The LINAC Coherent Light Source (LCLS) is the world's first hard x-ray laser. A $1bn instrument, LCLS produces light that is bright enough (1012 photons), fast enough (~20 fs pulses), and of the right wavelength (~1 Å) to image chemistry, biomolecules, plasmas, and materials. Check out the LCLS youtube feed for some highlights of the science done at LCLS.

Typical experiments at LCLS are conduced over the course of 5 days by outside user groups. Users arrive and work together in intense 12-hour shifts to make their one-off experiments work. Two new experiments every week are typical. During a single experiment, up to order 100 TB of raw data will be collected in the form of images, vectors, and scalars. Making sense of all that data is a major challenge. The SLAC ML initiative aims to deploy the latest ML technology to help maximize the science potential of LCLS.

Compounding this challenge, SLAC is currently building a $1bn+ upgrade to LCLS, known as LCLS-II. The current LCLS operates at 120 Hz. LCLS-II will operate at up to 1 MHz, producing TB of data per second at the maximum anticipated rates.
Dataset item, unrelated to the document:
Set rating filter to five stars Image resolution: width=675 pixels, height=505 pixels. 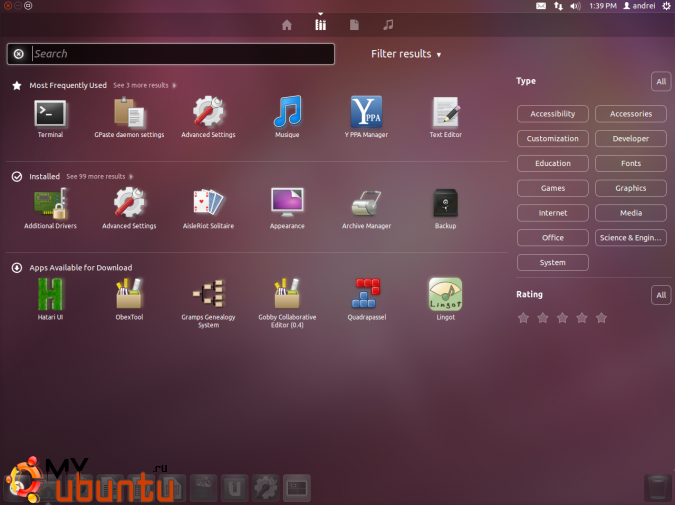click(x=601, y=318)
It's not possible to save all that data to disk, so SLAC needs to come up with data analysis methods to deal with this new paradigm: to reduce the data to a managable quantity, automatically when possible, and in real time so we can know if our experiments are actually working.

To answer these challenges, the ML initiative is pursuing a number of ongoing research and development efforts:

Dealing with a Data Firehose: Data Reduction

At LCLS-II data rates, the transfer of raw data is unreasonable if not impossible. The development of ultra-low latency, high-throughput Edge Machine Learning (EdgeML) for use in the LCLS-II Data Reduction Pipeline (DRP) is focused on deploying ML models to FPGAs that are near or ideally directly inside detector electronics.  These models will analyze the continuous stream of data, discarding useless data and categorizing the rest for downstream processes. We are using two internally driven R&D projects as exemplars of the EdgeML paradigm: the 2d-TimeTool project which is targeting a spectrogram x-ray/optical relative delay measurement with sub-fs precision and the CookieBox angle resolved electron detector project which is targeting the attosecond scale recovery of x-ray pulse shapes as well as angle resolved photo-electron and Auger electron spectroscopy.  Both use case examples are targeting data ingestion rates in the 50 GB/s - 1 TB/s range.
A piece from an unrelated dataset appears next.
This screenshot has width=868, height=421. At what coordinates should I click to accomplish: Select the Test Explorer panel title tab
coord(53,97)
Anomaly Detection: Finding the Interesting Needle in the Haystack

In the high data velocity environment of LCLS-II, it's only possible to save a small set of data. Data are chosen based on how we expect the data to look -- but what if those assumptions are wrong? The most interesting scientific results are often completely unexpected -- we can't just look for what we expect from an experiment. Therefore, the ML group in partnership with LCLS and outside collaborators are developing various anomaly detection systems that will run online. Anomalous data will be saved to disc during running experiments for immediate inspection. Whether they capture interesting science or something that went wrong, experimenters at LCLS will be able to take immediate action.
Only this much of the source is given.